The analysis of the conditional gradient method relies on a different optimality measure, i.e., the conditional gradient norm.

\[\begin{aligned} S(x) &= \langle \nabla f(x), x-p(x) \rangle + g(x) - g(p(x)) \\ &= \max_{p\in\mathbb{E}} \{ \langle \nabla f(x), x-p \rangle + g(x) - g(p) \} \\ &= \langle \nabla f(x), x \rangle + g(x) + g^*(-\nabla f(x)) \end{aligned}\]
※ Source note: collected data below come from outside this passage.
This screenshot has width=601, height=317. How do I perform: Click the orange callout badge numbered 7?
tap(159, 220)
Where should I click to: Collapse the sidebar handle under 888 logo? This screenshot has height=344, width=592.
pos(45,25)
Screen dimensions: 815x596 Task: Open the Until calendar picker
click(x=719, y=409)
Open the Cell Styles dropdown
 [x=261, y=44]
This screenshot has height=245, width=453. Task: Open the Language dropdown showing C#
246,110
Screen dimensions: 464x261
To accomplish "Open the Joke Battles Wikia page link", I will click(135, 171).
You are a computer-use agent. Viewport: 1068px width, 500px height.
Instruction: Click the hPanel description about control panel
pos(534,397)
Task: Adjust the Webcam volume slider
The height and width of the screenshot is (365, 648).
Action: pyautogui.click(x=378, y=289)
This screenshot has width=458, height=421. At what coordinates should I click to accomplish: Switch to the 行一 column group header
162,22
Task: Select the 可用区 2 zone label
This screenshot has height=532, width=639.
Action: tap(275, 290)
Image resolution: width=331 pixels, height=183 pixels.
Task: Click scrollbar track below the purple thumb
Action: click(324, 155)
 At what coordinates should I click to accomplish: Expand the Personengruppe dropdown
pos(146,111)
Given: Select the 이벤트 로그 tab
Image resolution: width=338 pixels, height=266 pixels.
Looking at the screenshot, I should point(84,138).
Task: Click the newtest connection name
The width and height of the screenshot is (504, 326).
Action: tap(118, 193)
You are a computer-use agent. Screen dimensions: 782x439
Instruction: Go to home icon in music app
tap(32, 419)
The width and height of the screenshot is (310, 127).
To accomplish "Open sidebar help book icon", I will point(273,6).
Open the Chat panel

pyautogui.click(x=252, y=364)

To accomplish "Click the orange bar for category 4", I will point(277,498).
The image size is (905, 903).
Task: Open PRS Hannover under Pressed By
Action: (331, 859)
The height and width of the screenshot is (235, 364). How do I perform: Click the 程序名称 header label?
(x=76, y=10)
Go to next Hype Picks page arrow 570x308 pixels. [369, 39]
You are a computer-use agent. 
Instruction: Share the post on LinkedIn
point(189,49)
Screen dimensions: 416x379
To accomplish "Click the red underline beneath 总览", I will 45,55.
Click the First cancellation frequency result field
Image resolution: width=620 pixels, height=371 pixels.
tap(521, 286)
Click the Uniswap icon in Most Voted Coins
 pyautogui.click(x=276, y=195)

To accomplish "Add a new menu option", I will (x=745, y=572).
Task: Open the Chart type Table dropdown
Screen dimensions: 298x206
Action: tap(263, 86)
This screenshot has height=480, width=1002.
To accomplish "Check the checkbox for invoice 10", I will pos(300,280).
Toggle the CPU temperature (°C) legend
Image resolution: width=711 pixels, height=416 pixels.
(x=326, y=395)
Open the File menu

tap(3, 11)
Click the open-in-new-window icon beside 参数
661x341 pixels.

$S(\cdot)$ is an optimality measure in the sense that it is always nonnegative and is equal to zero only at stationary points.

Alternating Minimization


Consider the problem with proper closed function $F$

\[\min_{x_1\in\mathbb{E}_1, \cdots, x_p\in\mathbb{E}_p} F(x_1, x_2, \cdots, x_p),\]

we successively pick a block in a cyclic manner and set the new value of the chosen block to be a minimizer of the objective w.r.t. the chosen block, i.e.,

  • for $i=1, 2, \cdots, p$, compute

    \[x_i^{k+1} \in \text{argmin}_{x_i\in\mathbb{E}_i} F(x_1^{k+1}, \cdots, x_{i-1}^{k+1}, x_i, x_{i+1}^k, \cdots, x_p^k)\]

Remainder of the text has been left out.